→ **Exercise prompt**:
Count the lines in the items below that contain the string "This", with case counting. Give only the number.

**** Extracted data ****

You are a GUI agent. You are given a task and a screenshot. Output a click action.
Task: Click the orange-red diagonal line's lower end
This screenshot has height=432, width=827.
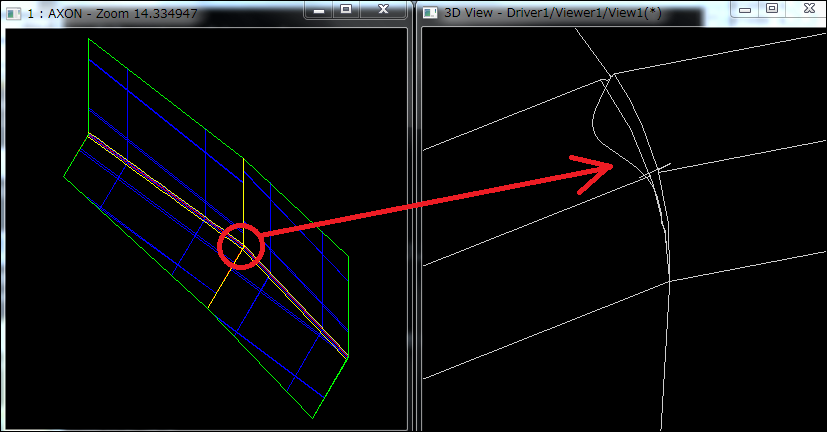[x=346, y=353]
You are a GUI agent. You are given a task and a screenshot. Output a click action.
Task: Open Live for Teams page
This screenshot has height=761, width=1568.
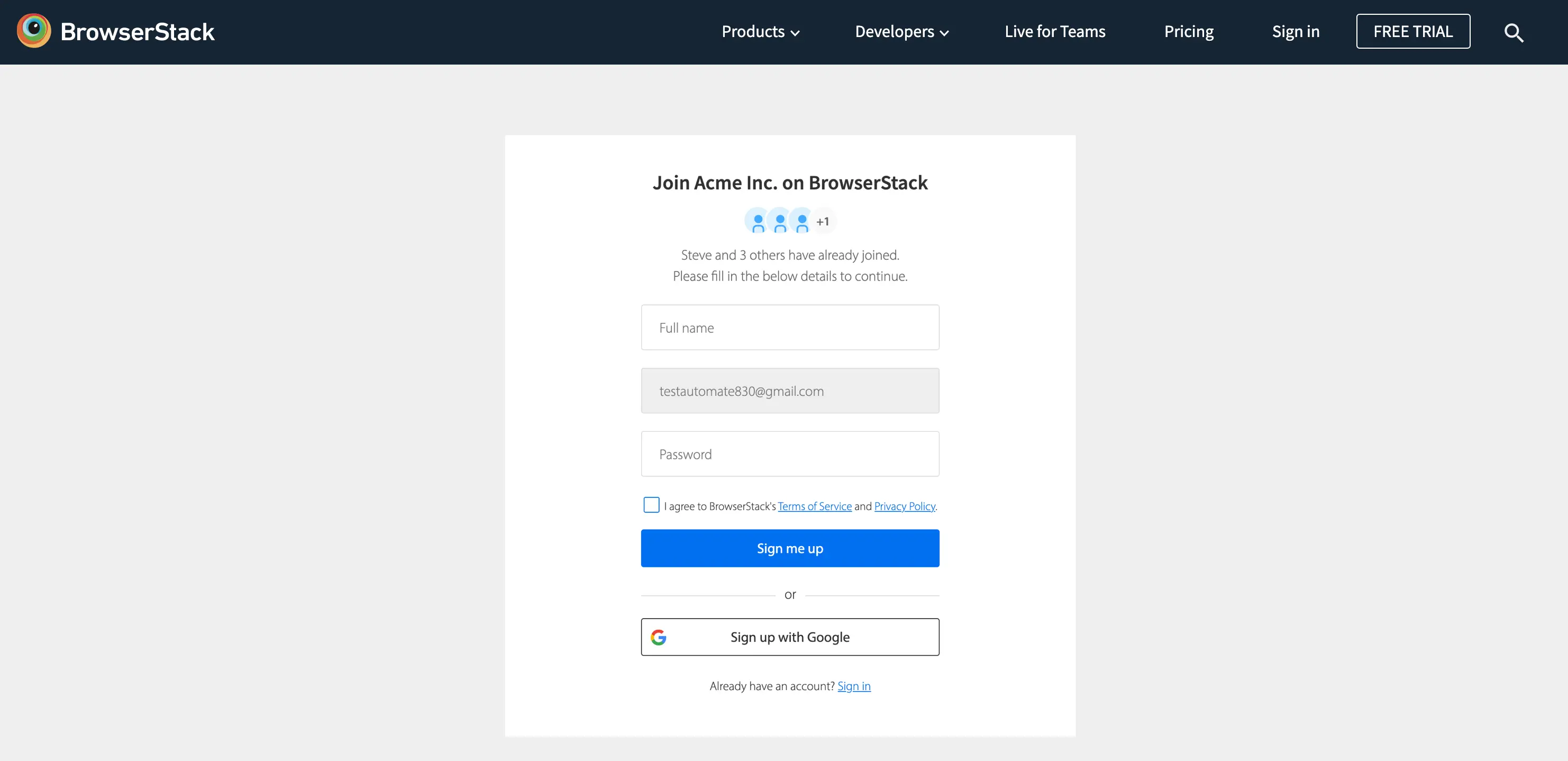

****
**** Extracted data ****

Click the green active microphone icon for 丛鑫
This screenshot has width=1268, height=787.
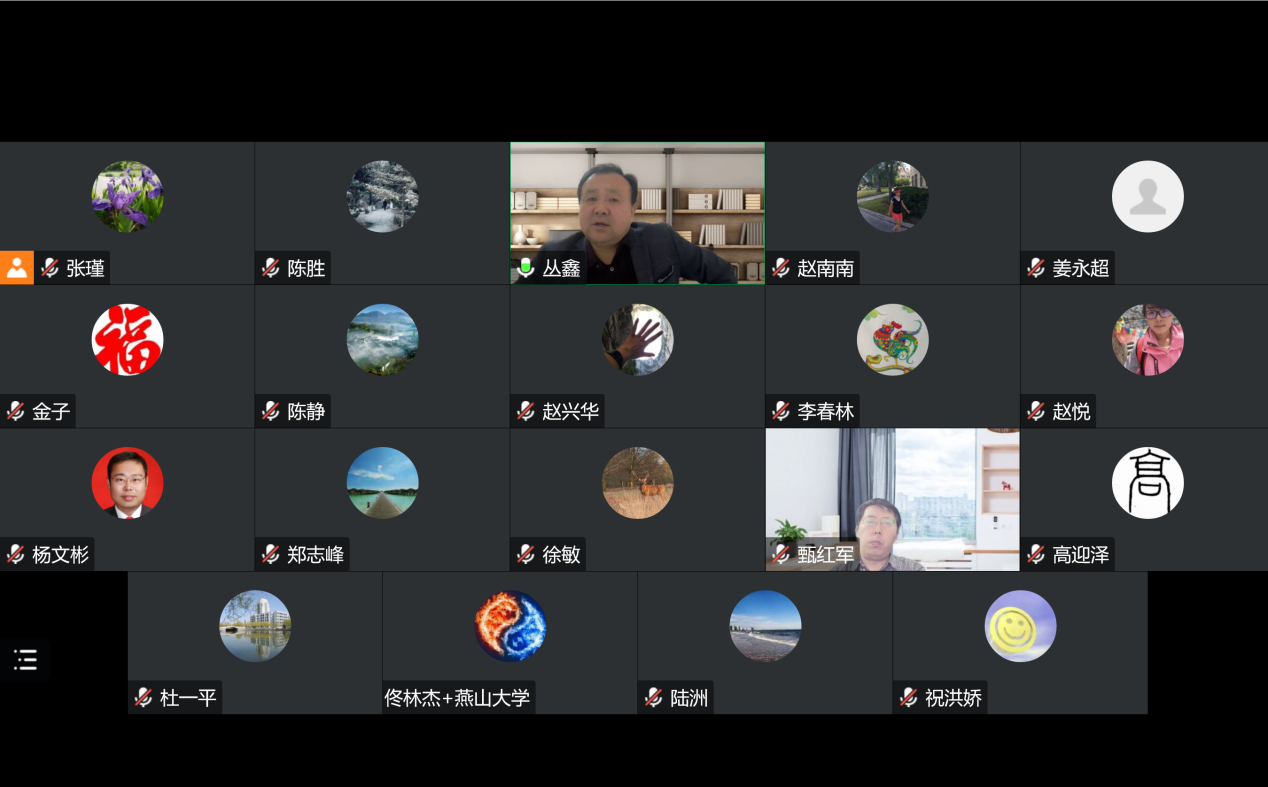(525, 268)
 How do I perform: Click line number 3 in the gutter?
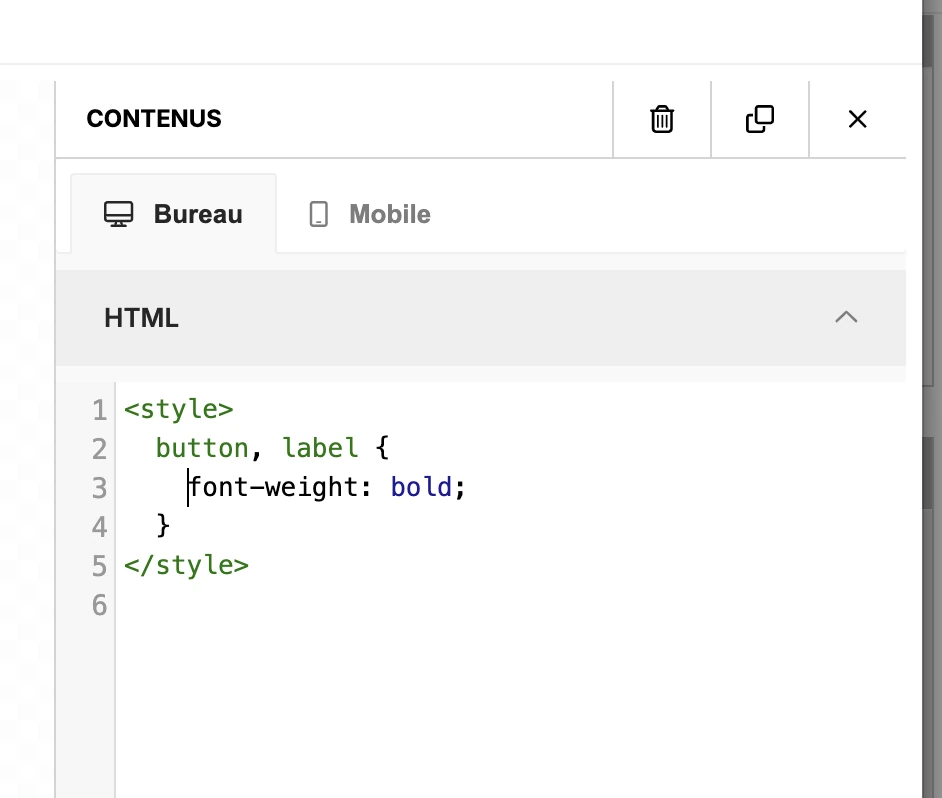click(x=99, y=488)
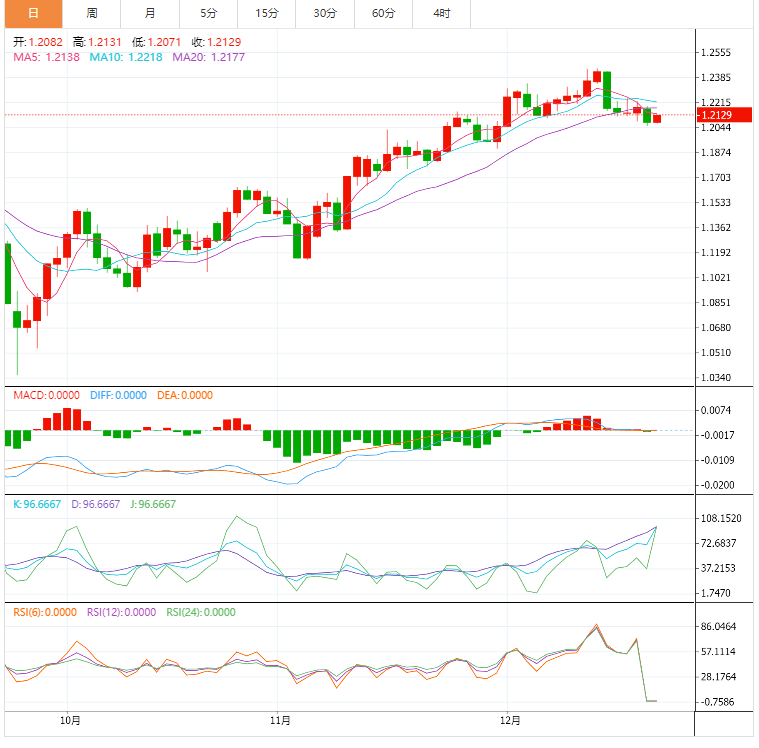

****

→ **Solution to the exercise**:
3